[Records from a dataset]
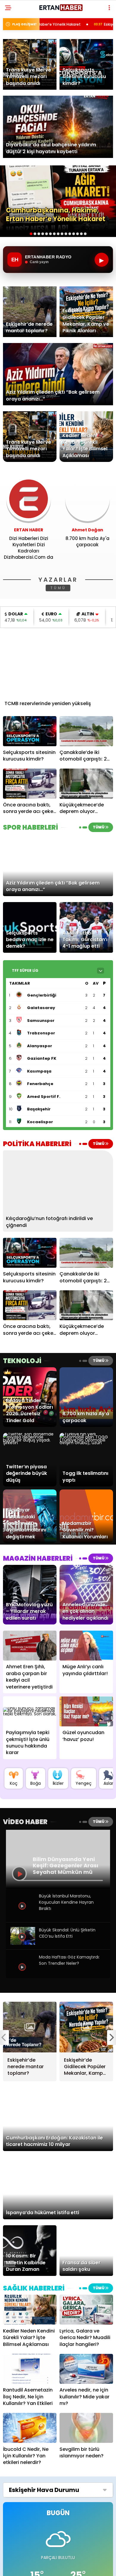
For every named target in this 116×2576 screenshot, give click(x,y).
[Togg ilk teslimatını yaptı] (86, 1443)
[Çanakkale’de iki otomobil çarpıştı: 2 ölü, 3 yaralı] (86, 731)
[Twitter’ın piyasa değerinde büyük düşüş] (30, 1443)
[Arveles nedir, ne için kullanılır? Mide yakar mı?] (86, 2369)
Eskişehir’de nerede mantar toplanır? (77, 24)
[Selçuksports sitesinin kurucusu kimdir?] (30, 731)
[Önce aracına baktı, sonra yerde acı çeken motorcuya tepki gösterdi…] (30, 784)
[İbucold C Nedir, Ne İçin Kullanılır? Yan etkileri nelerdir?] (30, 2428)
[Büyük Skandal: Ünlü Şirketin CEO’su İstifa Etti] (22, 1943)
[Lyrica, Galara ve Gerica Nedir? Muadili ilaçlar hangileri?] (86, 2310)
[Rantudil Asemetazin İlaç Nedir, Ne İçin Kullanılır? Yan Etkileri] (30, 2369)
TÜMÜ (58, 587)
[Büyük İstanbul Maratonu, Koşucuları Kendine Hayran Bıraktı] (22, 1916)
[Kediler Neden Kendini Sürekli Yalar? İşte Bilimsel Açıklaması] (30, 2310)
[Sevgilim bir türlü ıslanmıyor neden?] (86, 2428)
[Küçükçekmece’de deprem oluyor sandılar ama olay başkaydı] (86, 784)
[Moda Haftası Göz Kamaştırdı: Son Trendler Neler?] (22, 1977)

• [Your assignment] Your answer must be the records above, word for word, with every picture left out.

• [Answer to this exercise]
For every named target in this 116×2576 screenshot, give click(x,y).
[Togg ilk teslimatını yaptı] (86, 1443)
[Çanakkale’de iki otomobil çarpıştı: 2 ölü, 3 yaralı] (86, 731)
[Twitter’ın piyasa değerinde büyük düşüş] (30, 1443)
[Arveles nedir, ne için kullanılır? Mide yakar mı?] (86, 2369)
Eskişehir’de nerede mantar toplanır? (77, 24)
[Selçuksports sitesinin kurucusu kimdir?] (30, 731)
[Önce aracına baktı, sonra yerde acı çeken motorcuya tepki gösterdi…] (30, 784)
[İbucold C Nedir, Ne İçin Kullanılır? Yan etkileri nelerdir?] (30, 2428)
[Büyük Skandal: Ünlü Şirketin CEO’su İstifa Etti] (22, 1943)
[Lyrica, Galara ve Gerica Nedir? Muadili ilaçlar hangileri?] (86, 2310)
[Rantudil Asemetazin İlaç Nedir, Ne İçin Kullanılır? Yan Etkileri] (30, 2369)
TÜMÜ (58, 587)
[Büyük İstanbul Maratonu, Koşucuları Kendine Hayran Bıraktı] (22, 1916)
[Kediler Neden Kendini Sürekli Yalar? İşte Bilimsel Açıklaması] (30, 2310)
[Sevgilim bir türlü ıslanmıyor neden?] (86, 2428)
[Küçükçekmece’de deprem oluyor sandılar ama olay başkaydı] (86, 784)
[Moda Haftası Göz Kamaştırdı: Son Trendler Neler?] (22, 1977)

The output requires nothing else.